World leaders will meet in Paris next month for the UN Climate Change Conference. It aims to limit global warming to two degrees above pre-industrial levels. Co2 contributes to global warming.
Despite these advantages, investment has fallen short of other renewable energy sources, and 2020 deployment targets have not been meet.
“Without sufficient action, the EU risks losing its global leadership,” the opinion said.
It added that the bloc’s many coastal regions meant it could become a successful world player in the sector, which would bring economic and employment benefits, as well as helping the EU meet its renewable and climate goals.
If, as the opinion claimed, the sector can be developed to enhance the environment, it would bring additional benefits, including better coastal flood defences. Coastal floods can be made worse by climate change. Scotland is at the forefront of this environmental research.
Thomas’ report called for the Juncker Investment Plan, new European Investment Bank financing instruments, and a higher CO2 emissions price in the EU’s Emissions Trading System, to support ocean energy.
Regions at the forefront
There are a number of projects in EU regions, which have deployed single devices in the sea. The next step is to run multiple devices, which is expected to happen in the next 1-3 years.

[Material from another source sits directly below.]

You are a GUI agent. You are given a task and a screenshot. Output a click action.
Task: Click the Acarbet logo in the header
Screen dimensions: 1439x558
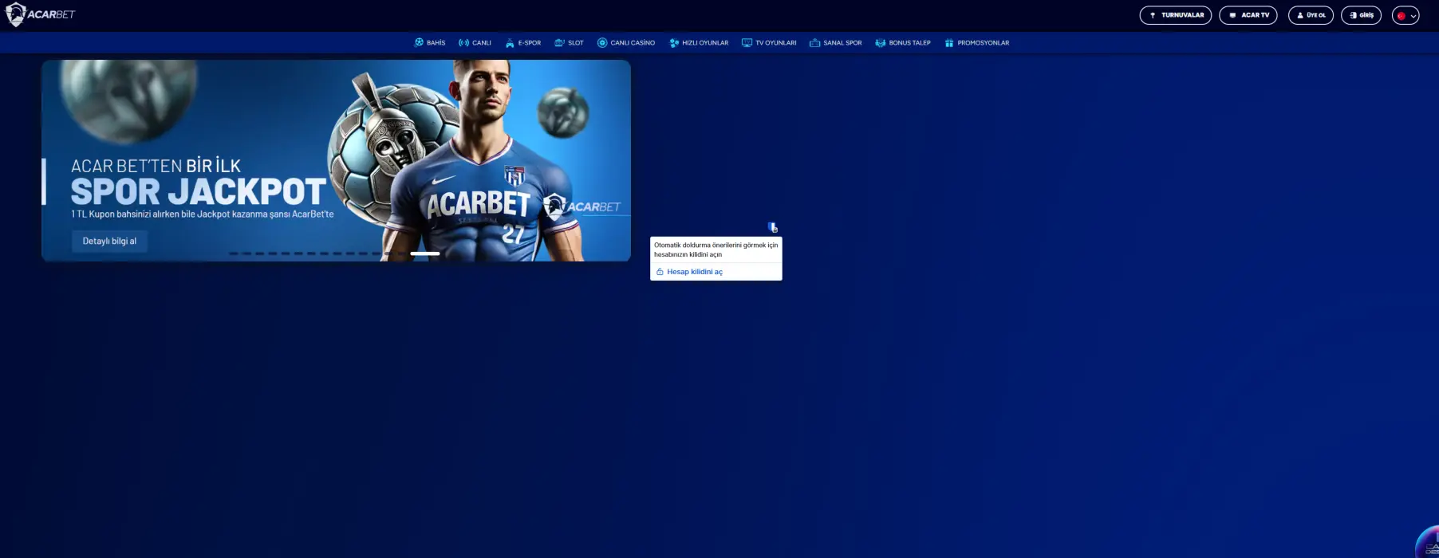(x=41, y=14)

Once the multiple devices have generated enough data, developers will take it to investors and try and get finance for scaled up projects.
Some of the leading tidal stream projects are;
- The Meygen Project in the Pentland Firth (UK) will deploy four 1.5MW turbines in the ocean in the coming months;
- EDF will deploy two 2MW turbines in Brittany, France, which will inform a large project in Normandy’s Raz Blanchard in 2017.
- Another four turbines of 1.4MW will hit the sea in 2017 in the Raz Blanchard;
- 1.5 MW capcity will be deployed in Anglesey in Wales next year.
- 6MW of a planned 90MW will be put in the water in Northern Ireland’s Fair Head Tidal project.
The Swansea Bay Tidal Lagoon is 320MW a first of a kind tidal project. Another five tidal lagoons are planned in the UK, four of them in Wales. If the technology is proved viable and rolled out, experts believe it could make a significant contribution to the UK’s energy mix.